Training and instructions for use can be more complicated for treating children because multiple people (child, parent, clinician, etc) may need to be involved, each having different roles and varying levels of life experience and learning needs. A study of the readability of manufacturers’ patient information leaflets for commonly used medicines for children showed that nine out of 10 could not be read at a reading age of 13. Indeed, many adults would not be able to use those instructions because 9% of adults have a reading age of 13 or lower.3

Young children may find it more difficult to alert adults to adverse events such as pain, nausea or swelling, and so extra care must be taken to ensure that the drug delivery device and drug are not causing excessive side effects.

Co-ordination of movement can be harder to achieve for children than adults. Several studies have shown that adults struggle to co-ordinate the activation of a pressurised metered dose inhaler with their inhalation manoeuvre. The smaller lung capacity and inspiratory flow rate of children mean that the optimal activation window is even smaller. Therefore, many children need to use a spacer with a pressurised metered dose inhaler.4 Even then, around 20% of children under two years old cannot generate the inspiratory pressure to open a unidirectional valve of a valved holding chamber (Figure 2).5

Figure 2: Child using a spacer to aid drug delivery to the lungs.

“The ability of the child to self-administer drugs is likely to be limited. In the first few years of life, ‘the user’ is going to be an adult, for example, a parent.”


Medical devices for adults are tending to look increasingly like consumer products due to patient preference (such as fitting with their lifestyle image) and user interface expectations.

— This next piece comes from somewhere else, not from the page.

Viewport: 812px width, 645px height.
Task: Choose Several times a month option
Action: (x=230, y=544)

Children are likely to have different preferences and values from adults. Some pharmaceutical and medical device companies have made progress in adapting devices to appeal to children, for example, by having superhero or other graphic themes on the device.

Some companies have considered adding fun or engaging features to drug delivery devices that could motivate children to adhere to the instructions for use, for example, adapting an inhaler to play a sound when inhaling correctly. Others have added “gamification” to devices so that children feel more engaged, motivated and positive about interacting with their therapy regime.

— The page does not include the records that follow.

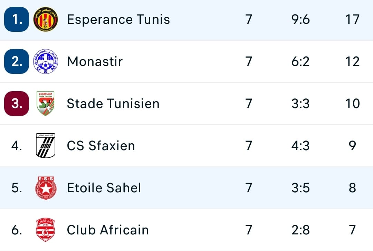Click the CS Sfaxien striped crest
This screenshot has width=373, height=251.
(x=46, y=146)
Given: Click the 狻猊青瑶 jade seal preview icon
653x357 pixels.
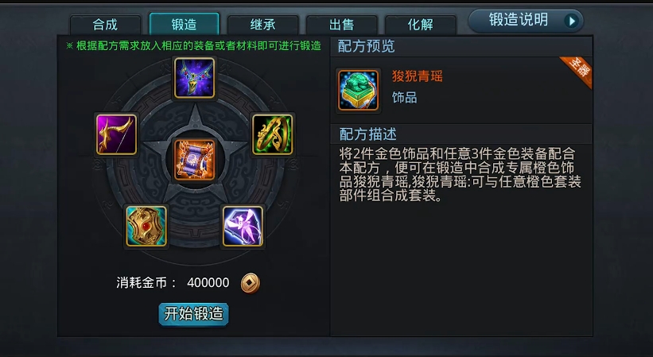Looking at the screenshot, I should [x=358, y=91].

There is evidence of adverse consequences because of low compliance in children in prophylactic treatments, especially in antibiotics, asthma, epilepsy and lymphoblastic leukaemia. Adolescence poses a special challenge concerning treatment compliance: the evidence shows low rates of adherence in cystic fibrosis, diabetes and asthma.3


We have seen how the differences in the anatomy, metabolism, ability and preferences of children demand customisation of drug delivery devices to meet their needs. Deep understanding of the patients and users (who are often different people) is necessary when delivering drugs to children and babies. Research and formative studies need to be conducted early and throughout device development, and the treatment regime and device characteristics may need to be different depending on patient age.


  1. “Disease-affecting differences between children and adults”. Britannica.com, accessed Aug 2023.
  2. Cai L, Xu H, Cui Z, “Factors Limiting the Translatability of Rodent Model–Based Intranasal Vaccine Research to Humans”. AAPS PharmSciTech, 2022, Vol 23, p 191.
  3. “Medicines for Children and Young People”. Department for Education and Skills, Oct 4, 2004.
  4. O’Callaghan C, Barry PW, “How to choose delivery devices for asthma”. Arch Dis Child, 2000, Vol 82, pp 185–191.
  5. Vincken W, Levy ML, Scullion J et al, “Spacer devices for inhaled therapy: why use them, and how?” ERJ Open Research, 2018, Vol 4, pp 00065–2018.